Swap each "Viewport" in the material below for "Window", keeping everything else the same. Leave the pictures out of your answer.

**********

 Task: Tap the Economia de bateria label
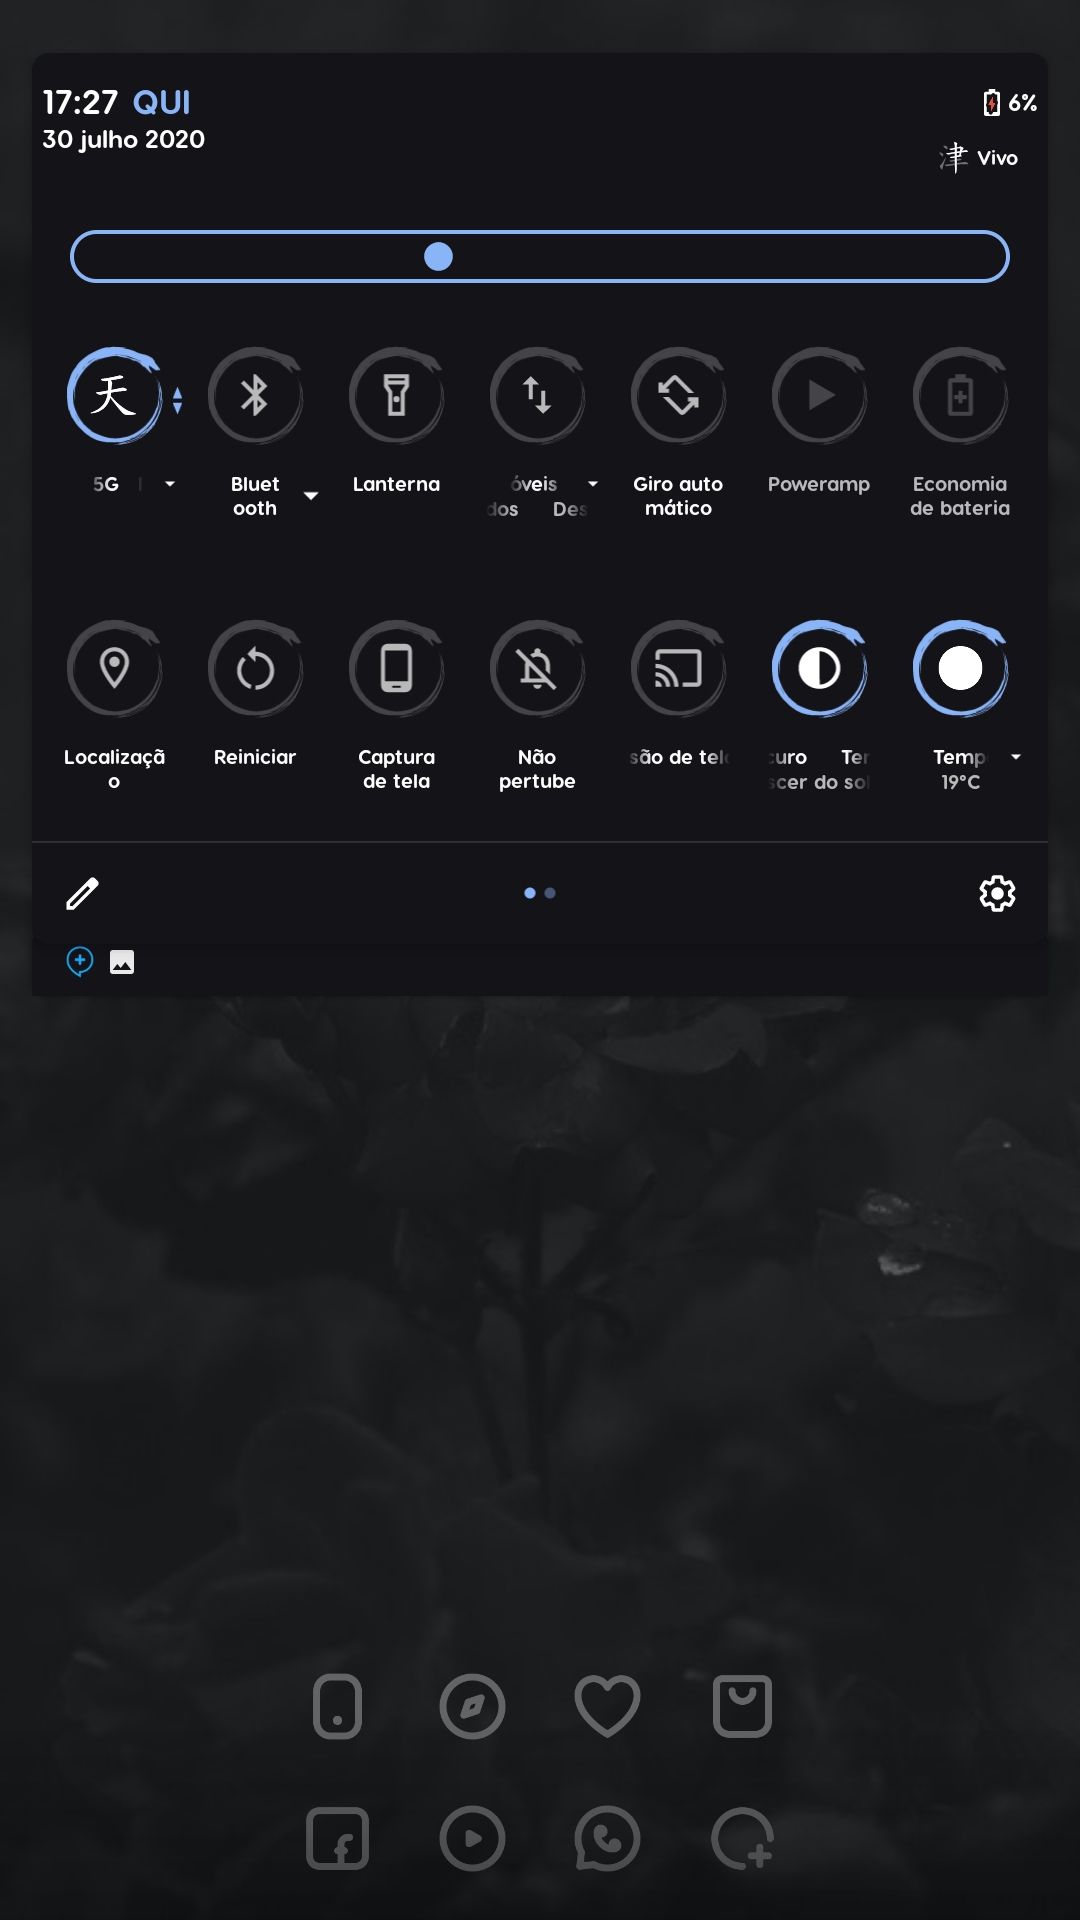tap(960, 496)
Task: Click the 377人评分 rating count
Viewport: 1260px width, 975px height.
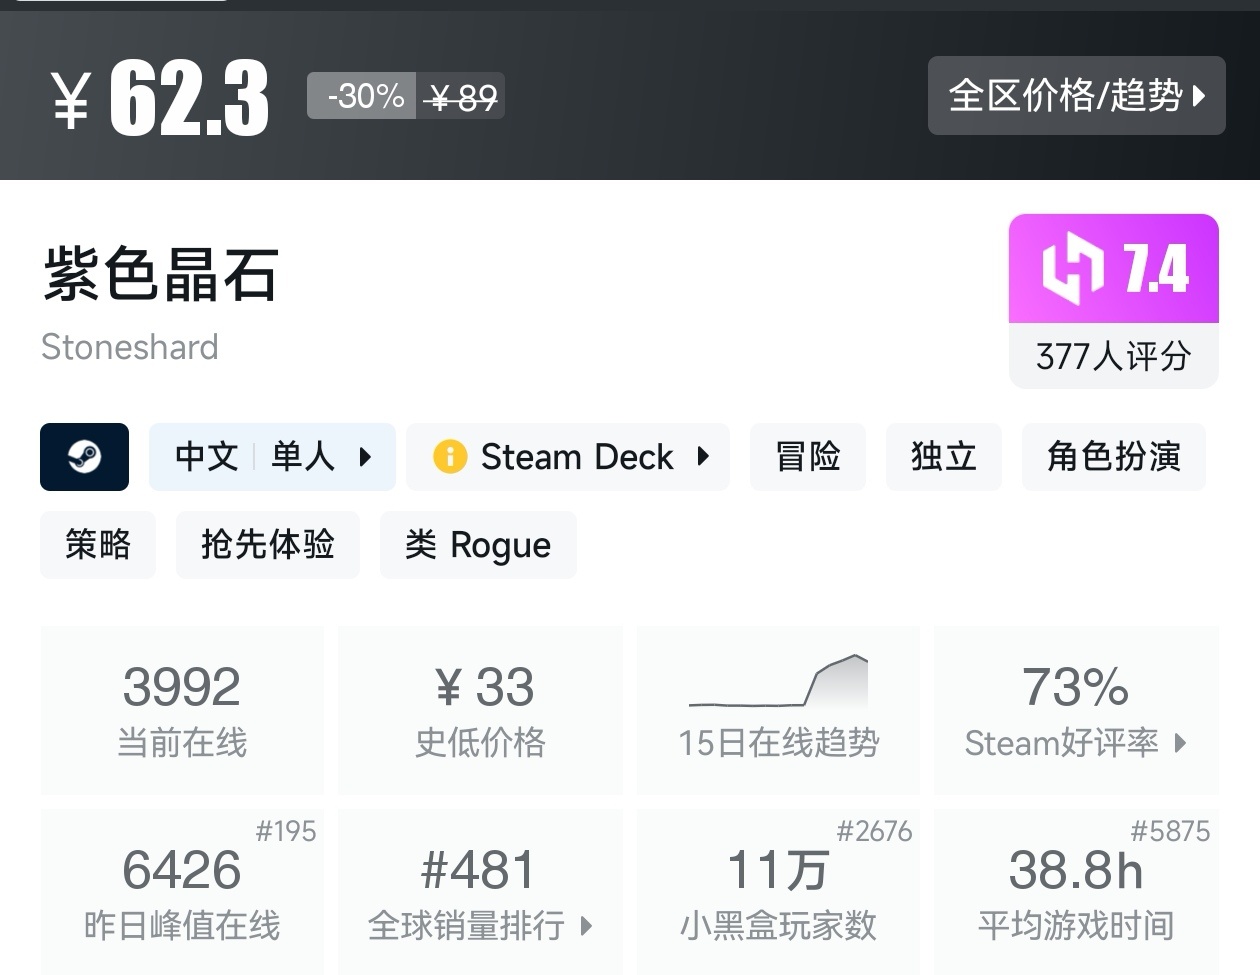Action: [x=1113, y=356]
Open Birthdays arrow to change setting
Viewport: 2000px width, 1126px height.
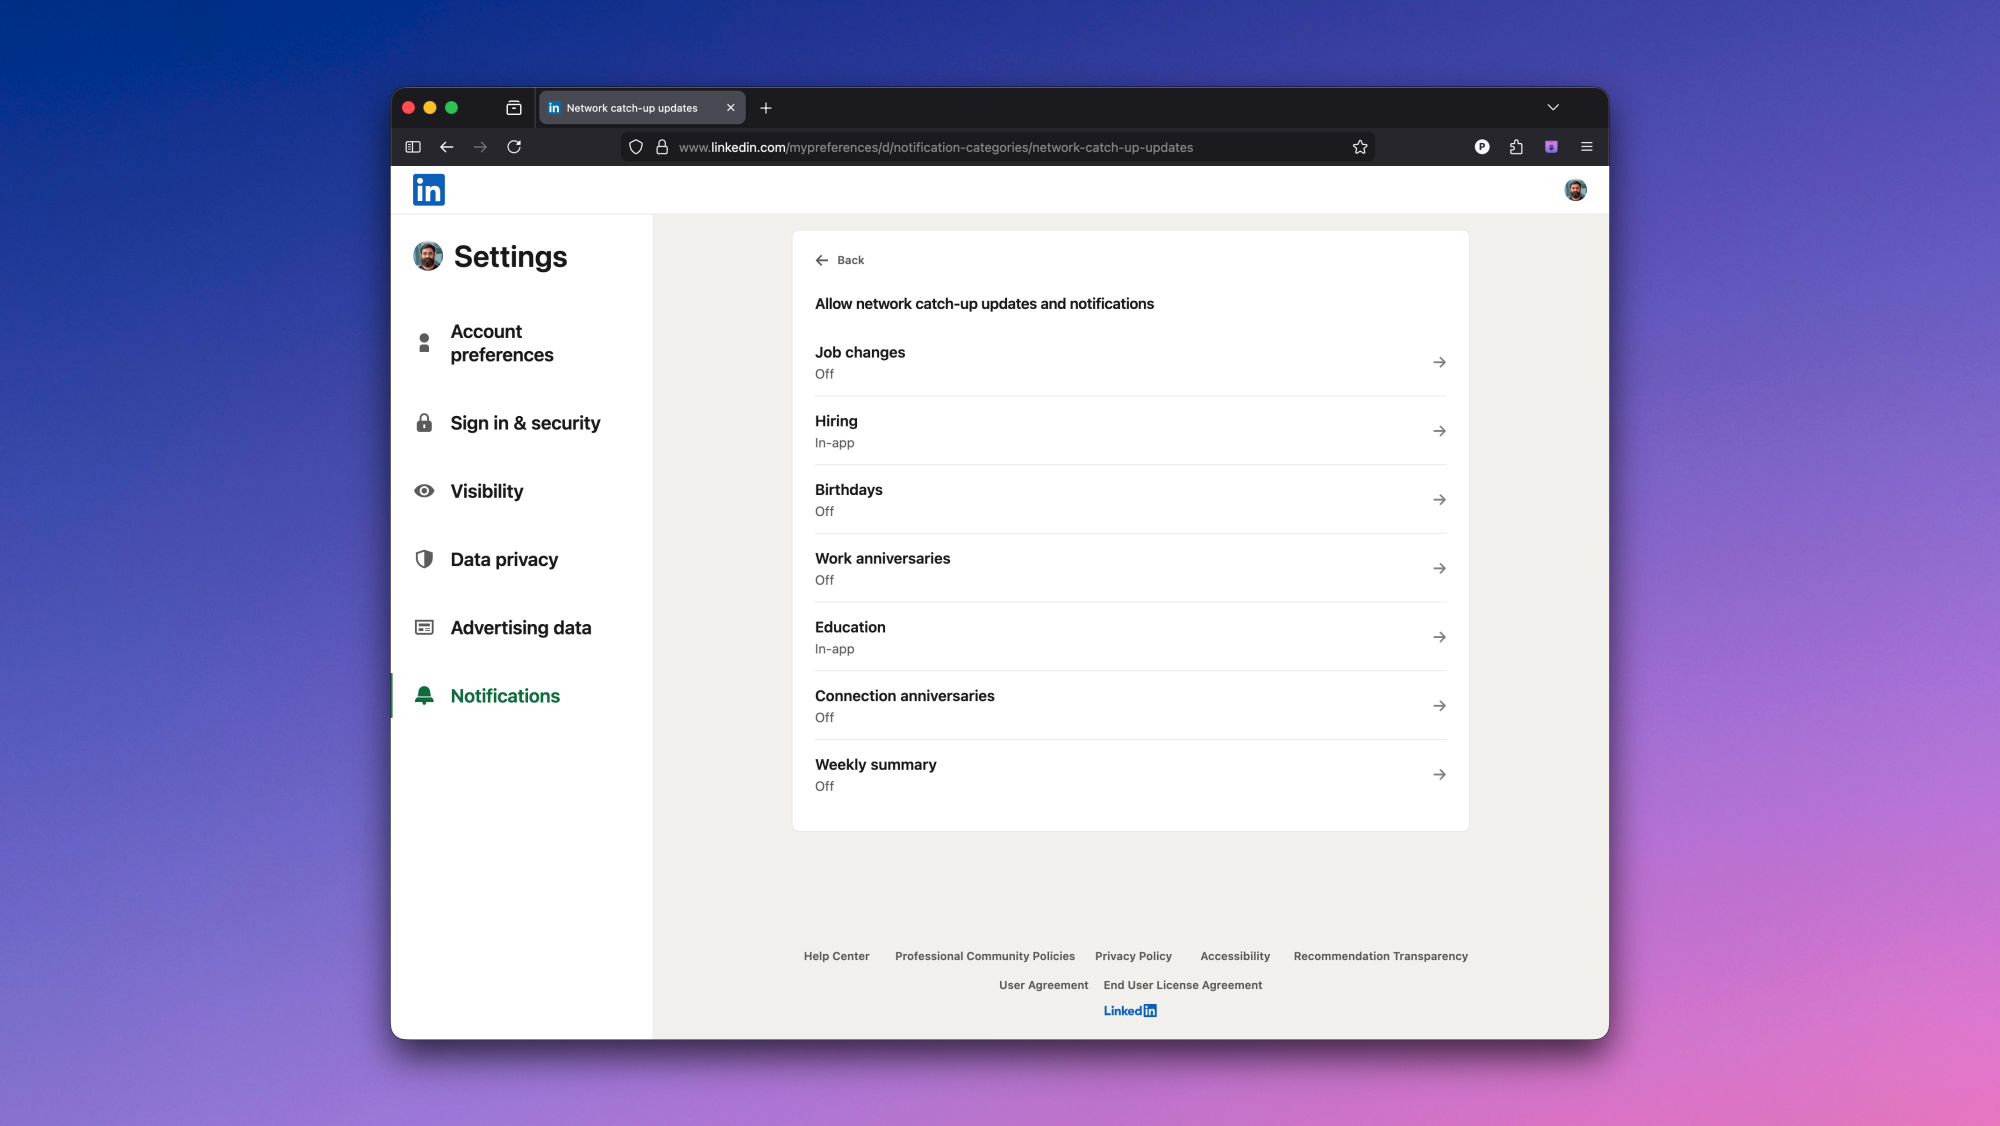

**********

» **Answer to the exercise**
 Task: Tap the Economia de bateria label
tap(960, 496)
Task: Click the 377人评分 rating count
Window: 1260px width, 975px height.
Action: [x=1113, y=356]
Open Birthdays arrow to change setting
Window: 2000px width, 1126px height.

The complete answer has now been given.